Nocardia are aerobic bacteria that exist ubiquitously in the environment (eg, soil) and typically cause disease in immunocompromised individuals (the occurrence rate may be as high as 2.65% in solid organ transplant recipients, with an associated overall mortality of approximately 17%). Nocardiosis typically presents as pneumonia in organ transplant recipients but may also cause primary cutaneous infections after traumatic inoculation and disseminate to multiple organs, including the brain, liver, kidney, bones, and pericardium., Microscopically, Nocardia have gram-positive, branched filaments that may fragment into coccal or bacillary elements. Both Actinomyces and Nocardia demonstrate similar gram-positive filaments but can be distinguished because Actinomyces stain negative on acid-fast staining, whereas Nocardia typically stain at least partially with the modified Kinyoun method. Rapidly growing Mycobacterium and Nocardia grow on the same media (eg, Löwenstein-Jensen) but may be distinguished by the fine filamentous morphology of Nocardia (rapidly growing Mycobacterium typically exhibit coccobacillary morphology)., However, confirming the identity of Nocardia in culture according to the growth of aerial hyphae typically requires at least 3 to 5 days and can be obfuscated by more rapidly growing bacteria.,,

Case report

A 72-year-old man with a complex medical history (factor V Leiden deficiency, ischemic cardiomyopathy, treated pulmonary cryptococcosis, thin basement membrane disease, and renal transplantation after nephrectomy for clear cell renal cell carcinoma) sustained a laceration to the right forearm after a fall onto gravel. A tetanus vaccine booster was administered, the wound was irrigated, and bacitracin was applied daily. He received maintenance mycophenolate, tacrolimus, and prednisone for immunosuppression without trimethoprim-sulfamethoxazole prophylaxis. Three weeks after sustaining the laceration, he reported onset of a painful, pustular rash on the extensor surface of the right arm that did not respond to outpatient clindamycin or ceftriaxone (Fig 1). On admission, computed tomographic imaging of the arm showed no organized fluid, gas, or acute osseous abnormality. He began receiving cefepime, metronidazole, vancomycin, and acyclovir empirically, and skin biopsies for hematoxylin-eosin staining and tissue culture were obtained. Acyclovir was discontinued after herpes simplex virus and varicella zoster virus polymerase chain reaction swab results were negative. One day later, he had proximal extension of tender erythema. Empirical therapy was switched to amphotericin B for fungal coverage, ciprofloxacin for atypical water/environmental bacteria, and meropenem and linezolid for empirical Nocardia coverage. Typical processing methods were used for gram, modified Kinyoun, Fite, fungal, and auramine-rhodamine staining. Microbiology laboratory analysis showed no organisms on gram or calcofluor stain. Auramine rhodamine acid-fast bacilli screening showed greater than 2 acid-fast bacilli; thus, empirical therapy was modified to azithromycin, imipenem, tigecycline, ciprofloxacin, and linezolid to cover rapidly growing Mycobacterium (eg, M abscessus, M chelonae, M fortuitum). Results for 2 series of blood cultures were negative. An initial surface bacterial swab grew only coagulase-negative staphylococcus.
Fig 1

Clustered pustules on a diffuse erythematous, edematous plaque of the elbow.

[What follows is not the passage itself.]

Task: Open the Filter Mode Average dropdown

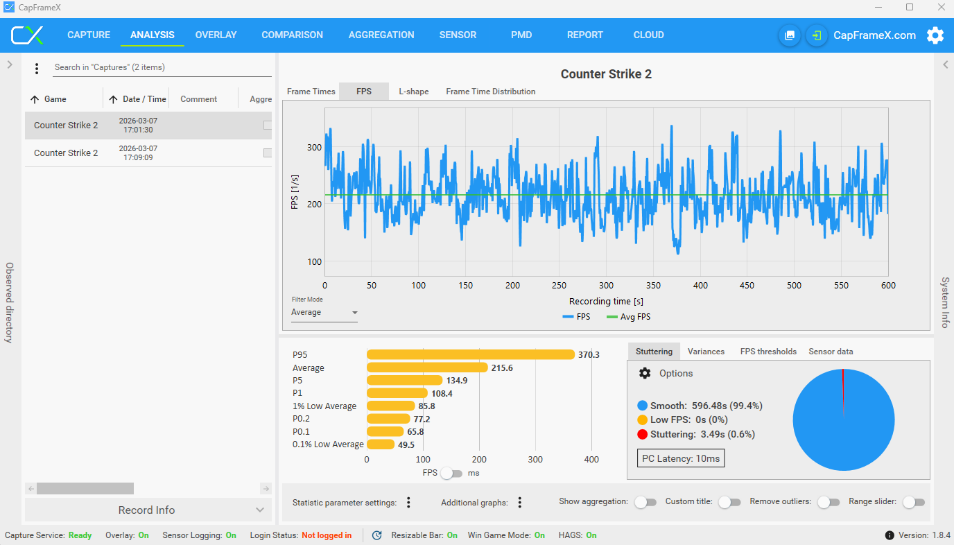Action: 324,313
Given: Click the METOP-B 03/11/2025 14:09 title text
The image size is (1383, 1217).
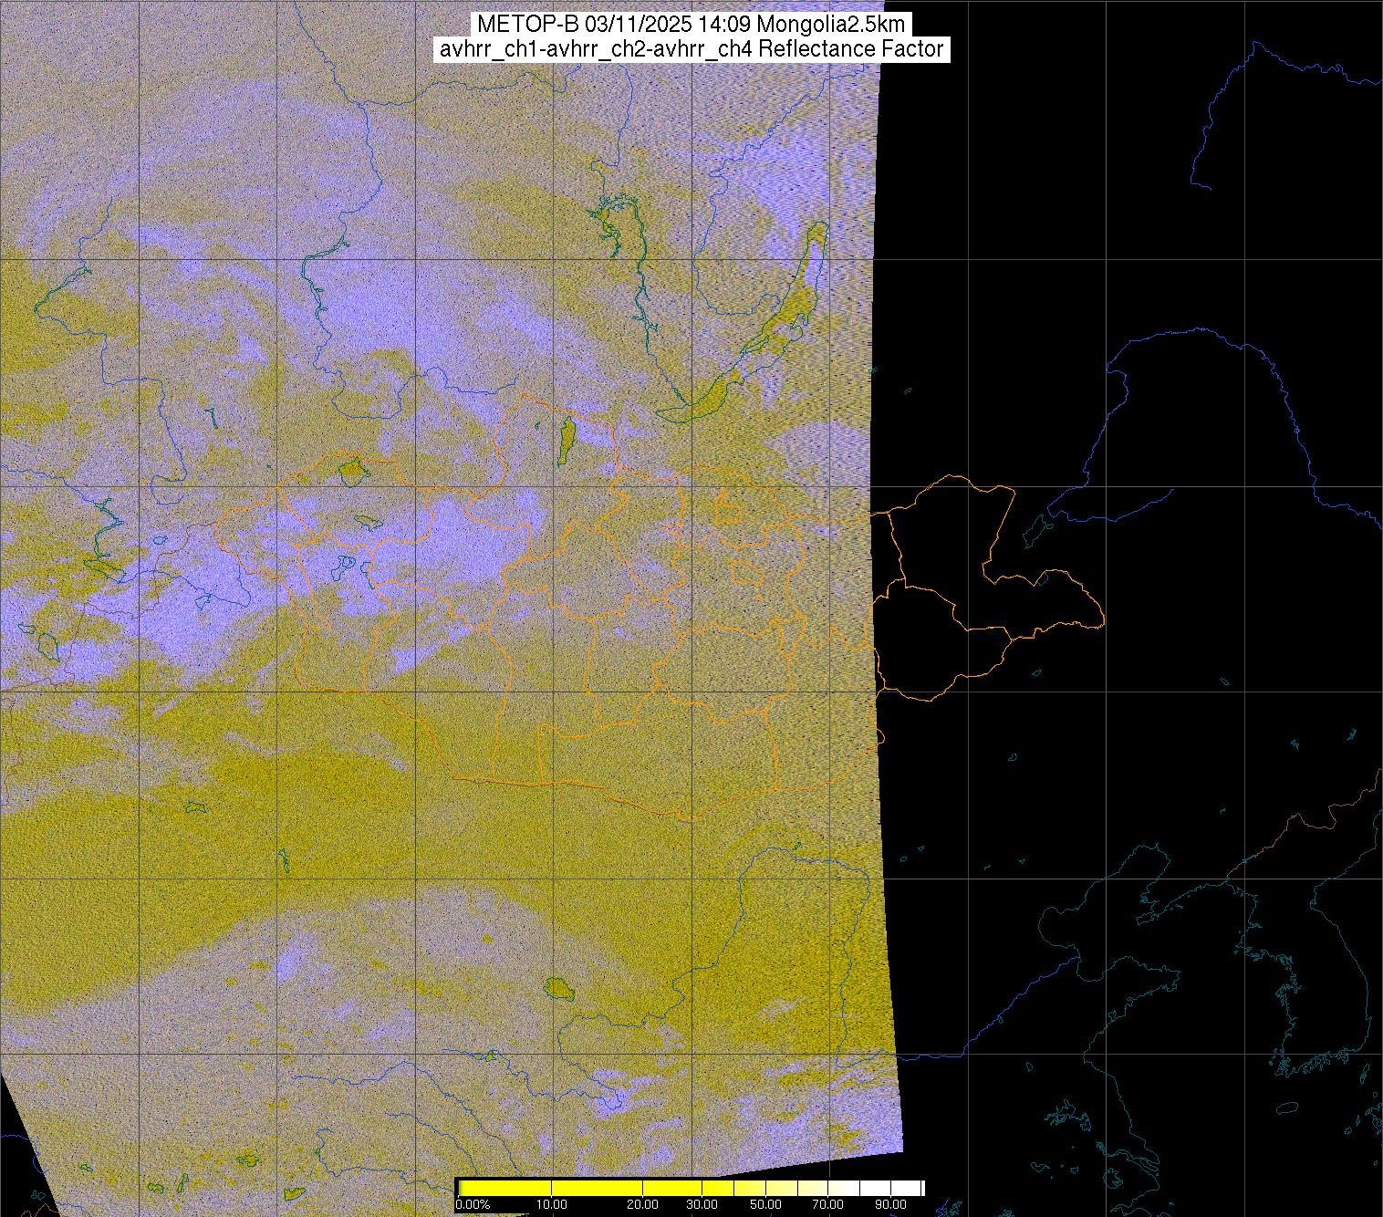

Clustered pustules on a diffuse erythematous, edematous plaque of the elbow. On microscopic examination, hematoxylin-eosin staining demonstrated extensive neutrophilic dermal infiltration concerning for infection, but no organisms were observed (Fig 2). Fine, filamentous bacteria weakly stained with tissue gram stain (Fig 3) and acid-fast bacilli stain (Fig 4) but were rare and difficult to visualize. Because of the initial difficulty in finding these structures on tissue gram and acid-fast bacilli stains, an immunohistochemistry stain for M tuberculosis was used. The staining clearly highlighted the filamentous bacteria and showed long, branching forms (Fig 5) characteristic of Nocardia infection. The immunohistochemistry staining consisted of polyclonal rabbit IgG to M tuberculosis and was used according to manufacturer specifications (902-140-062713, Biocare Medical, Concord, CA). Furthermore, the filamentous morphology of the Nocardia organisms was better appreciated in the immunohistochemistry M tuberculosis staining in tissue sections than in the previous auramine-rhodamine–stained smear. Based on the morphologic findings in the histologic slides, the antibiotic therapy was modified to cover nocardiosis with linezolid, trimethoprim-sulfamethoxazole, and renally dosed amoxicillin/clavulanate.
Fig 2

Extensive papillary dermal edema with sheets of neutrophils in the upper and mid reticular dermis, accompanying hemorrhage, and rare multinucleated giant cells (well-formed granulomas were not found). The deeper dermis and subcutaneous fat show edema with patent blood vessels and few inflammatory cells. The epidermis shows acanthosis, spongiosis, focal parakeratosis, and foci of neutrophils. No bacteria were noted. No herpetic viral cytopathic changes were noted. (Hematoxylin-eosin stain; original magnification: ×5.)

Fig 3

Weakly stained filamentous structures suggestive of Nocardia infection. (Gram stain; original magnification: ×100.)

Fig 4

Weakly stained filamentous structures suggestive of Nocardia infection. (Acid-fast bacilli stain; original magnification: ×100.)

Fig 5

Staining using M tuberculosis antibody, showing rare filamentous structures suggestive of Nocardia infection. (Immunohistochemistry stain; original magnification: ×100.)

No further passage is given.